(Entries taken from a collection)
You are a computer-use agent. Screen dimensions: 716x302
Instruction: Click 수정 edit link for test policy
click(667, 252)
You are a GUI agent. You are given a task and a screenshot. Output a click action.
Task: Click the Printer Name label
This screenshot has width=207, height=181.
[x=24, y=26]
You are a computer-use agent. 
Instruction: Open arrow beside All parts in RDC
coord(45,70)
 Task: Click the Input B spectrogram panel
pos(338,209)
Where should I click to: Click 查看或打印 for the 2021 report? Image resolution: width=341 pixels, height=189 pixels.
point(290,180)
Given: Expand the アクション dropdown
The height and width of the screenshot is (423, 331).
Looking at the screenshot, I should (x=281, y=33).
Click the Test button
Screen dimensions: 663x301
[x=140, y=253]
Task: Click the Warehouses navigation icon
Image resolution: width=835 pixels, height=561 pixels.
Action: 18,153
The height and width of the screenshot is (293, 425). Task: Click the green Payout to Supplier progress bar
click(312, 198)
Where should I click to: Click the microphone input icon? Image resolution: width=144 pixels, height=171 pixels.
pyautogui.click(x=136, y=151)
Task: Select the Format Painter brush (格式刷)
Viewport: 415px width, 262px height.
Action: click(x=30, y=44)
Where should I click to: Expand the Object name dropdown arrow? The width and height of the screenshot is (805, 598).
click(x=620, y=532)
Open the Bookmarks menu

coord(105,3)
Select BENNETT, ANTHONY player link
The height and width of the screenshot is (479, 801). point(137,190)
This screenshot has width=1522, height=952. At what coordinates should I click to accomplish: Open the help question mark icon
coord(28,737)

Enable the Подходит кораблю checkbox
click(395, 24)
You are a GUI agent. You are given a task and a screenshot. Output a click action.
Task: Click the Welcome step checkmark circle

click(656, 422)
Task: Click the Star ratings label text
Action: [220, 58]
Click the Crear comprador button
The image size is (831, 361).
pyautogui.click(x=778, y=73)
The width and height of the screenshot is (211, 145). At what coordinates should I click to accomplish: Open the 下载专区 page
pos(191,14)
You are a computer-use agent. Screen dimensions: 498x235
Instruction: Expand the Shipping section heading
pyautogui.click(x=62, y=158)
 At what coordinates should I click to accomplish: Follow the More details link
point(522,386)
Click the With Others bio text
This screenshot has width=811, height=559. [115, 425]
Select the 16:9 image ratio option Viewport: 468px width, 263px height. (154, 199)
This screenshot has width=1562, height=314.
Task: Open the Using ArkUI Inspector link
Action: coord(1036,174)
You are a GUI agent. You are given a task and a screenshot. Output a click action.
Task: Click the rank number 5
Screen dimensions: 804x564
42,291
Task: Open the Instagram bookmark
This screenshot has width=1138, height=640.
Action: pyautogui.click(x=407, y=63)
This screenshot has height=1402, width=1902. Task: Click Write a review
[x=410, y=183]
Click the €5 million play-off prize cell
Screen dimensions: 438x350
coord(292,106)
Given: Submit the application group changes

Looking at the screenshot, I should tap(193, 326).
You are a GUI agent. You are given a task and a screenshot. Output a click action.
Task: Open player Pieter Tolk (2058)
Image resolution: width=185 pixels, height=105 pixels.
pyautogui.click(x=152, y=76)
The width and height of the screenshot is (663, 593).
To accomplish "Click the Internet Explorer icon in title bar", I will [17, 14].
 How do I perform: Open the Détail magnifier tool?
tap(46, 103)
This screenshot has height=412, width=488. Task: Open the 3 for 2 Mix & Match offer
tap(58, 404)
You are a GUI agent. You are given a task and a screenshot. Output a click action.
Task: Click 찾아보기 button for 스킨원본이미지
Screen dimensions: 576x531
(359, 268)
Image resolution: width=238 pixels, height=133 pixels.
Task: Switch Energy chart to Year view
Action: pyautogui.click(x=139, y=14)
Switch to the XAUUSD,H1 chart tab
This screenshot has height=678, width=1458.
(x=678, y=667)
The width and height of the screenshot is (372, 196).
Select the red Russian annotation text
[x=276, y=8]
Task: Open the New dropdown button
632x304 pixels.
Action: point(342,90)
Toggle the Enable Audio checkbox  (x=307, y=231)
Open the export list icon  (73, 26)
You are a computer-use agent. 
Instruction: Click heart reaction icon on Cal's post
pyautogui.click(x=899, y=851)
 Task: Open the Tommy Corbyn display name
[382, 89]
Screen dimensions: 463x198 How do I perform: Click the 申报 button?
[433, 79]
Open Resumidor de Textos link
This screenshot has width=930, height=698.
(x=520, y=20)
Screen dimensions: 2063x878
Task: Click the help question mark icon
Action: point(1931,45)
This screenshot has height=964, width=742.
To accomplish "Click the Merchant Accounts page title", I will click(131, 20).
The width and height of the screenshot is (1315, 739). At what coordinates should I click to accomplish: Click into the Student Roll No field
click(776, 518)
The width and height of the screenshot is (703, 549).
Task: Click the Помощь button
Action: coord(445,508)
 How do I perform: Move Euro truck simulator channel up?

WHAT IS BEING ASKED
Each line of the entries above that includes the string "will" should be copied out.

ANSWER TO THE EXERCISE
To accomplish "Click the Internet Explorer icon in title bar", I will [17, 14].
To accomplish "Click the Merchant Accounts page title", I will click(131, 20).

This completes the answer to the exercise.